Collectors with an interest in Western astrology take note: the De Bethune DB25T Zodiac may just be the watch for you. With its twelve figures representing the signs of the zodiac, this watch, which debuted earlier this year, is technically demanding – with a jumping seconds hand and private 30-second tourbillon only visible from the back – while it also appeals to the emotions via a brilliant engraved dial.

The dial immediately calls to mind the beauty of zodiac-inspired tower clocks in Venice or Rouen, France, which is exactly what David Zanetta, co-founder and president of De Bethune, had in mind when he and designed it, says Denis Flageollet, co-founder and technical director.
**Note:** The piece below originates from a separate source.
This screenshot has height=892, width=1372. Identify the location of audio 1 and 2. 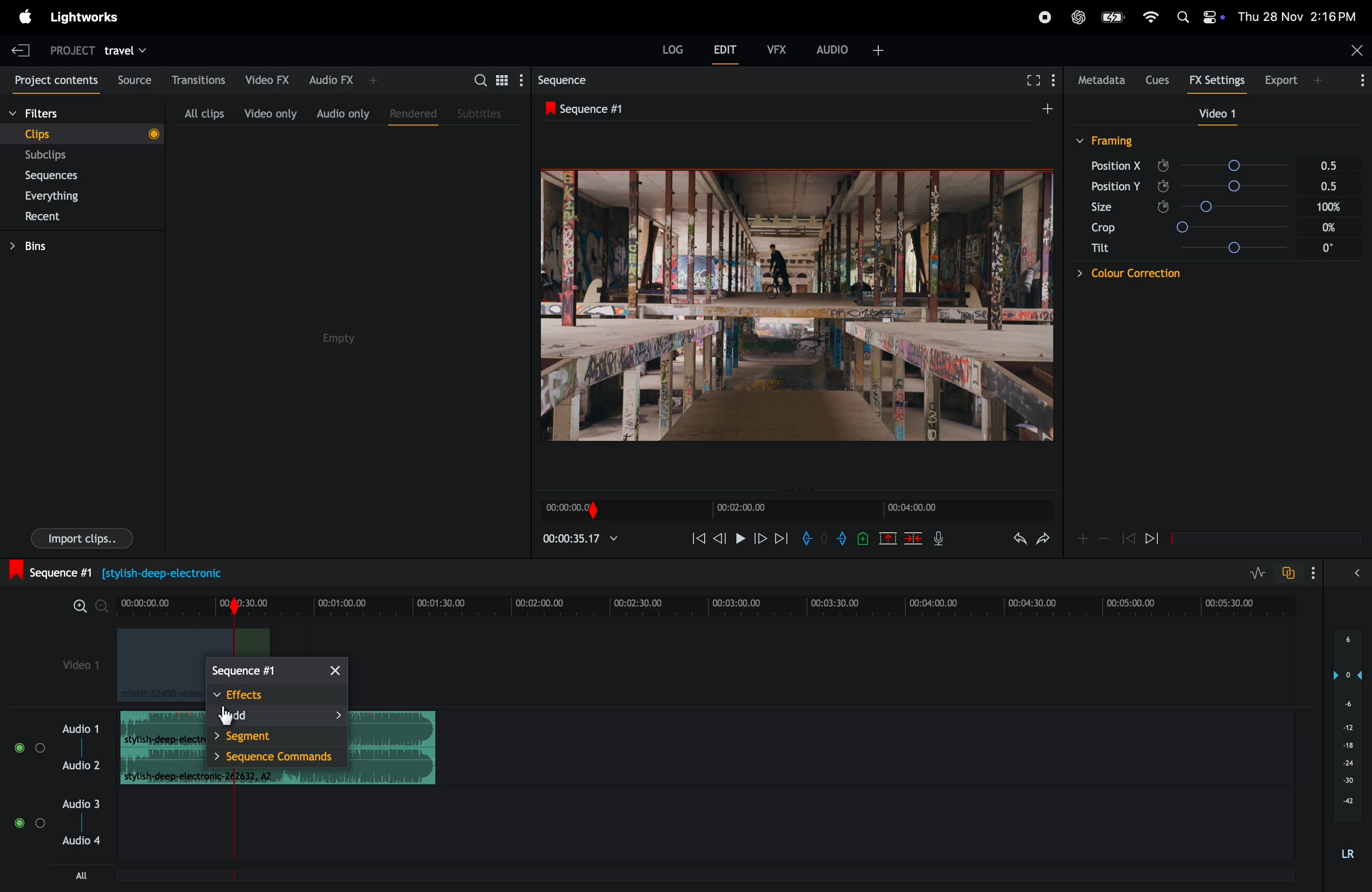
(58, 752).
Skilled in creating watches replica blending a space-age appearance with equally avant-garde movements, De Bethune enlisted master artisan Michèle Rothen, who hand-engraved each of the dial’s solid gold inserts, which are set on a vibrant mirror-polished blued titanium ring inlaid with white gold dots symbolizing a star-studded azure sky.
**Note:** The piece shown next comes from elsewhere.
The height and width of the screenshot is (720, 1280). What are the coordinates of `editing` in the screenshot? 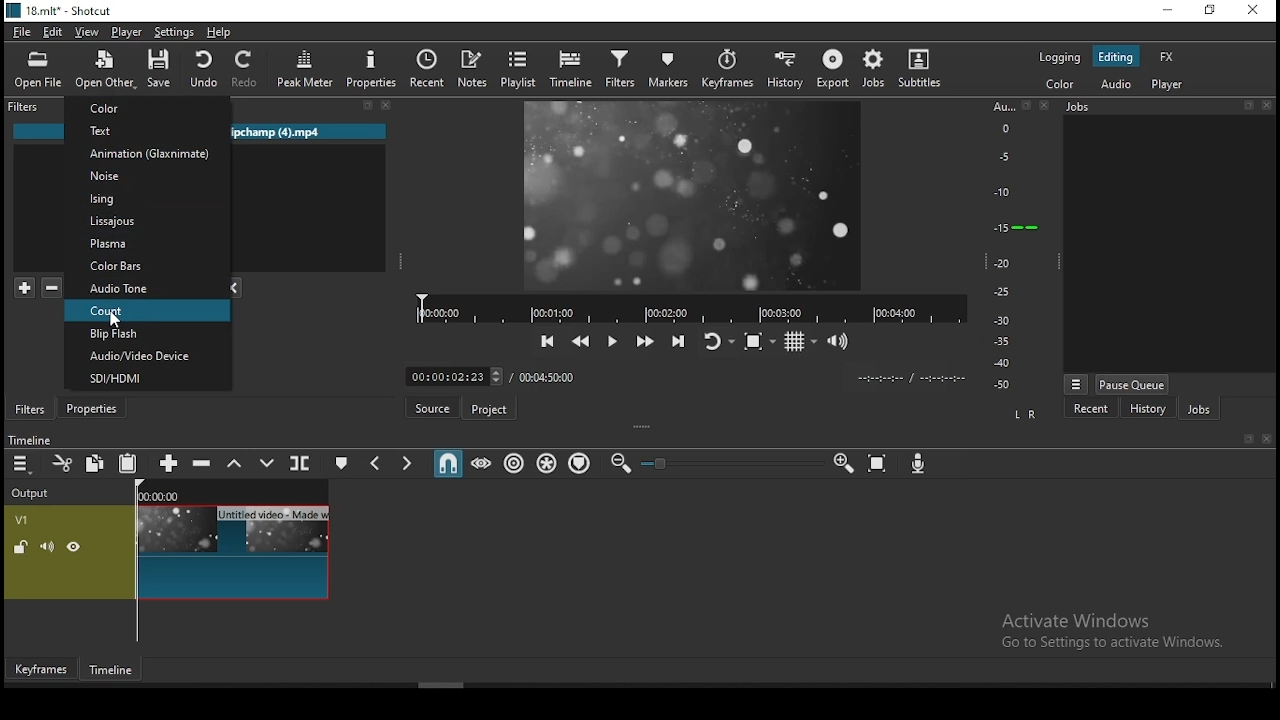 It's located at (1116, 56).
A friend of Flageollet’s since they were students in La Chaux-de-Fonds and Le Locle, Rothen made her debut at Patek Philippe and has worked on several DeBethune watches replica previously. She has been working independently more than twenty years while teaching at the art school of La Chaux-de-Fonds.

Michèle Rothen is one of the best engravers nowadays, Flageollet adds. She masters the miniaturization process and has a great sense of detail and an extremely precise chisel stroke. She has the great ability of capturing the essence of a drawing with respect to perfect readability and to communicate the power of a tower clock dial, which measures a few meters, onto the dial of wristwatches where engraving scenes are less than three millimeters.

Jumping Seconds

In contrast to this bold aesthetic, the rest of the dial is understated. Guilloché adorns the silver-toned dial center, which is encircled by elegant painted Roman hour numerals and accompanied by open-worked yellow gold hour and minute hands and a slim blued-steel central jumping seconds hand. Just beneath the 12 o’clock numeral, a curved window reveals a power reserve indicator.

The hand-wound Caliber DB2109 offers an impressive four-day power reserve and stunning architecture with hand-finished plates and bridges and the mechanism that controls the jumping seconds hand at the center. A DeBethune-only deltoid-shaped bridge supports the central seconds hand, while a double lever with four pallets drives the double gold wheel of this jumping seconds movement.

Powering the 30-second tourbillon is a high-frequency (36,000 vph) movement that contains patents and innovations made technically possible by new technologies: a self-regulating twin barrel, a silicon escape wheel, a silicon-white gold balance and a balance spring with flat terminal curve.

This movement, first developed by DeBethune in 2012, continues to be a technical wonder. It took eighteen people two years to develop just the silicon-titanium tourbillon, plus another year to develop the jumping seconds mechanism with its two rose gold wheels and double anchor – a world-premiere on a wristwatch.

To many collectors De Bethune’s engraved models each year seem to exceed the already high expectations the brand has built up over the years. Its exceptional work appears in very limited numbers (about 400 watches replica left the manufacture in 2014) and its pieces are priced accordingly.

This DB25T Zodiac comes in a limited edition of 20 pieces, each priced at $290,000.